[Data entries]

--

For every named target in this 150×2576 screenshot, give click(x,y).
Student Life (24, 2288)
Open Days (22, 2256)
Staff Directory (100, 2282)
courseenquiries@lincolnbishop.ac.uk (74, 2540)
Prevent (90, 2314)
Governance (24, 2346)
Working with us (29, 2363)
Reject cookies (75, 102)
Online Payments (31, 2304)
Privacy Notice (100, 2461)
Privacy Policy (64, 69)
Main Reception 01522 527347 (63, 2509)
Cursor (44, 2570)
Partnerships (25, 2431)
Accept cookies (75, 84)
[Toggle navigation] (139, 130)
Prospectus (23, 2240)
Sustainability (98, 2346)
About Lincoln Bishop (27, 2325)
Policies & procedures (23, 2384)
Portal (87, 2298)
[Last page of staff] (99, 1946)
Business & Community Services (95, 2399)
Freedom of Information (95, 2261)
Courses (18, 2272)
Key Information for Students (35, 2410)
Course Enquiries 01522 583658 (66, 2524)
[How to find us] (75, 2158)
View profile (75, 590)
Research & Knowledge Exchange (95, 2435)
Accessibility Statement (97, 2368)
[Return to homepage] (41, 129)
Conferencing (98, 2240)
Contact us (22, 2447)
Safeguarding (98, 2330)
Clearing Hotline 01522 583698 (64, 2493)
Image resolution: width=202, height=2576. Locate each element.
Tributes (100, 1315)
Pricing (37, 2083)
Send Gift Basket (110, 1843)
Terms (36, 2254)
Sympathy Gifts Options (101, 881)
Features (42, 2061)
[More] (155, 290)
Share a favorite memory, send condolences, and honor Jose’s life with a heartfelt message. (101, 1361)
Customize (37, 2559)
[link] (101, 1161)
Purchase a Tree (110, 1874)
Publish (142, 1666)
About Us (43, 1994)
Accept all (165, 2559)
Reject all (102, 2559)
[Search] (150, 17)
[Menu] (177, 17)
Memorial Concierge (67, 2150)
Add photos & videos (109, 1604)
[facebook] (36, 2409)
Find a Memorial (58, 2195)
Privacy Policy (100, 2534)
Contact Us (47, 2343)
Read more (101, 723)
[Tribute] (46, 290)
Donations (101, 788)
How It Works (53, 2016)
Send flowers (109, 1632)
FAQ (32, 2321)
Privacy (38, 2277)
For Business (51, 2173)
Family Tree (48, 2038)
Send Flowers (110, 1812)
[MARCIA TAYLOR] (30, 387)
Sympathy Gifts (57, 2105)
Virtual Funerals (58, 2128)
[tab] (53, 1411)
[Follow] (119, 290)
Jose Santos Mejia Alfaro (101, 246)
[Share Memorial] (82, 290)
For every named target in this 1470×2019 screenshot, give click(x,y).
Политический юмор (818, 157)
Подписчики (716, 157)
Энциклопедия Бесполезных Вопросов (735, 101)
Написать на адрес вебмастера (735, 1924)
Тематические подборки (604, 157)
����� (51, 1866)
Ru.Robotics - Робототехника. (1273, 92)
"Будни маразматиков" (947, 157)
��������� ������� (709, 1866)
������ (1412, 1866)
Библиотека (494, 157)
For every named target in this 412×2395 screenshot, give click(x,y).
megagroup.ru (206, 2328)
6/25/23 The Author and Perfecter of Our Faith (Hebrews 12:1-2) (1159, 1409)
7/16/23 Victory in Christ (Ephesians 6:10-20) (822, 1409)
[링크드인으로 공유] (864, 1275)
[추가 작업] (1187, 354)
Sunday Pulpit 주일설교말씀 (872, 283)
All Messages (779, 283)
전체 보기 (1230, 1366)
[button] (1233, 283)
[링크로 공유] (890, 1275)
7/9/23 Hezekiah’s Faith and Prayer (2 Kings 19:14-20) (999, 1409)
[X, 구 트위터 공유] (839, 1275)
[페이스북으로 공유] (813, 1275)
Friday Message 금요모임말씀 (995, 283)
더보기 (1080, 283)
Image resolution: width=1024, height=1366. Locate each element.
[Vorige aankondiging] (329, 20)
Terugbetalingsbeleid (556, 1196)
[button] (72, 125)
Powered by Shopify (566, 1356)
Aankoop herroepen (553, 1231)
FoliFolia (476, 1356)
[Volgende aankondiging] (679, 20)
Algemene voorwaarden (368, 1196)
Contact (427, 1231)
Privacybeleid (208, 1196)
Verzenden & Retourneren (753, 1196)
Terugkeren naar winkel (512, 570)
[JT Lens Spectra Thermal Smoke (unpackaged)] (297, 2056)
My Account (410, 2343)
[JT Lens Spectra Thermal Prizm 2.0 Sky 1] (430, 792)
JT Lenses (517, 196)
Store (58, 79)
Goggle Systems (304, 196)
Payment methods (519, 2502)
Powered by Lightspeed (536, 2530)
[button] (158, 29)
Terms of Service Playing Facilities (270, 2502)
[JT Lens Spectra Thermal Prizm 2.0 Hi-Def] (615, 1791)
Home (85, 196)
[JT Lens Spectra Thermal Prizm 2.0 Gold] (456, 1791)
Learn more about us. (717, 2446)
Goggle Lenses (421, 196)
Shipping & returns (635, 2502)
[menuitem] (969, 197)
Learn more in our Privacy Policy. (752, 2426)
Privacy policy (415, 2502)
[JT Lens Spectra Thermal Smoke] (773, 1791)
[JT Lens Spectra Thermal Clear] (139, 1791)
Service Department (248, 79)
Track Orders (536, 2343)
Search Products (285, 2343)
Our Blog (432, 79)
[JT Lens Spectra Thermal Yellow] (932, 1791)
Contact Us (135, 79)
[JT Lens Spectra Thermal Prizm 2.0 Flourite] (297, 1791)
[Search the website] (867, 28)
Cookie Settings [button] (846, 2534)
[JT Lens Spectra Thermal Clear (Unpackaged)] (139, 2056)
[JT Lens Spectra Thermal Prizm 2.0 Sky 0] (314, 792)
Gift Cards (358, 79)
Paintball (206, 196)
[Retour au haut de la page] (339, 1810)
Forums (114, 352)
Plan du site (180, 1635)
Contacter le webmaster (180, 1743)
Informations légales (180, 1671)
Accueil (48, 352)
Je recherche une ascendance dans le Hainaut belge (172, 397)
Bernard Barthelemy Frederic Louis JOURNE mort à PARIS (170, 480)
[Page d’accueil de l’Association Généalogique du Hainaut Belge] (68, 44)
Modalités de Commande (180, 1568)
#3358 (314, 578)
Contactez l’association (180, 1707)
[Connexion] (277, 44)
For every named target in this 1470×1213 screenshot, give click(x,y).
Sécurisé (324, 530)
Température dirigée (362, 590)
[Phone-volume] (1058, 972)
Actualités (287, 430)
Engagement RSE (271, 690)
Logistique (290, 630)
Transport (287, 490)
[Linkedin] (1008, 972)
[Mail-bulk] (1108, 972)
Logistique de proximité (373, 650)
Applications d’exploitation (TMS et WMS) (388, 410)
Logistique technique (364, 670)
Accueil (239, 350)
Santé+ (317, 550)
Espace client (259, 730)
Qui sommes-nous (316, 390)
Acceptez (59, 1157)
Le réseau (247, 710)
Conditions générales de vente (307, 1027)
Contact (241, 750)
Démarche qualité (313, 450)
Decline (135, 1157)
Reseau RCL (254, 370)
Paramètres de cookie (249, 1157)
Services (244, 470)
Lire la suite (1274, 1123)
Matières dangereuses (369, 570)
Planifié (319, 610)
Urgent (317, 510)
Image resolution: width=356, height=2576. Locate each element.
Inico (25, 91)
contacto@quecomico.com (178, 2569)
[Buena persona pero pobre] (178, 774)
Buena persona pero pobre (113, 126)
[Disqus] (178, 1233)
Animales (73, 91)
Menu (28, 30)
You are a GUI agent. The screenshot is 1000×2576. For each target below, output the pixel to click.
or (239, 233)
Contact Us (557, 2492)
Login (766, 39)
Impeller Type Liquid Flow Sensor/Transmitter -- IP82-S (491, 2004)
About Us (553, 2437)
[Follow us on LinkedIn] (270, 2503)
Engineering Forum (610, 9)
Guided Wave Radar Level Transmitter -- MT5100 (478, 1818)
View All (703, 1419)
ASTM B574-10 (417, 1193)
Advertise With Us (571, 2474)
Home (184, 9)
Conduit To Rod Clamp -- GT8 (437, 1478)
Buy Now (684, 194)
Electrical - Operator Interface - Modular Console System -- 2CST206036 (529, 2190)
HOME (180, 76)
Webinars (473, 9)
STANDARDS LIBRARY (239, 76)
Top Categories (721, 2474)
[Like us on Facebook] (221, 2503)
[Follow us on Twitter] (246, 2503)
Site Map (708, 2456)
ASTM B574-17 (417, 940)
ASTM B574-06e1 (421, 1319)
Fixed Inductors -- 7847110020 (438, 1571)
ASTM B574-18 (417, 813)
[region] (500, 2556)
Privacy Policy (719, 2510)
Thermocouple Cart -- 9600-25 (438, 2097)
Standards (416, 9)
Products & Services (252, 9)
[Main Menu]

--

EXERCISE INSTRUCTIONS: Keep to the lines above, from the first one through the line where "About Lincoln Bishop (27, 2325)" appears, and copy them exactly.

OUTPUT BELOW:
For every named target in this 150×2576 screenshot, give click(x,y).
Student Life (24, 2288)
Open Days (22, 2256)
Staff Directory (100, 2282)
courseenquiries@lincolnbishop.ac.uk (74, 2540)
Prevent (90, 2314)
Governance (24, 2346)
Working with us (29, 2363)
Reject cookies (75, 102)
Online Payments (31, 2304)
Privacy Notice (100, 2461)
Privacy Policy (64, 69)
Main Reception 01522 527347 (63, 2509)
Cursor (44, 2570)
Partnerships (25, 2431)
Accept cookies (75, 84)
[Toggle navigation] (139, 130)
Prospectus (23, 2240)
Sustainability (98, 2346)
About Lincoln Bishop (27, 2325)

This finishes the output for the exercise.